Step 1: Install Poetry Using pip

You can install Poetry using pip, the Python package installer. Run the following command:

pip install poetry

After installation, verify that Poetry is installed and accessible:

poetry --version

Step 2: Create a New Poetry Project

Create a new directory for your project and initialize it with Poetry:

mkdir my-jupyter-project
cd my-jupyter-project
poetry init --no-interaction

This generates a pyproject.toml file to manage your project’s dependencies.

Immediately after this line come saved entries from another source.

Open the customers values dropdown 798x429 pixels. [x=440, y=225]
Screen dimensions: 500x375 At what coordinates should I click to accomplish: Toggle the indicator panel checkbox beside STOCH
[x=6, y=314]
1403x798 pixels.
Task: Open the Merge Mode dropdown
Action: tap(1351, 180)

Step 3: Add Jupyter and ipykernel as Dependencies

Add Jupyter Notebook as a development dependency:

poetry add --dev jupyter ipykernel

You can also add other libraries you plan to use (e.g., pandas, numpy):

poetry add pandas numpy

Step 4: Install the Jupyter Kernel for Your Poetry Environment

Make your Poetry virtual environment available as a kernel in Jupyter so you can select it when you launch notebooks:

poetry run python -m ipykernel install --user --name=my-jupyter-project

Replace my-jupyter-project with a meaningful name for your kernel.


Step 5: Launch Jupyter Notebook

Run Jupyter Notebook using Poetry to ensure you are using the correct virtual environment:

poetry run jupyter notebook

This command will start Jupyter Notebook in your browser. When you create or open a notebook, make sure to select the kernel named after your Poetry environment (my-jupyter-project in this example).


Step 6: Start Coding!

You now have a fully isolated environment managed by Poetry, using Jupyter Notebook for your interactive computing. All the dependencies installed via Poetry are ready to use.


Optional: Using Jupyter Lab

If you prefer Jupyter Lab, you can add and run it similarly:

poetry add --dev jupyterlab
poetry run jupyter lab

This method ensures your Jupyter notebooks are reproducible, isolated, and aligned with your Poetry-managed Python environment, improving project consistency and collaboration.

If you use VSCode, be sure to select the Poetry virtual environment interpreter and the corresponding Jupyter kernel to have a smoother development experience.

Enjoy coding with Poetry and Jupyter!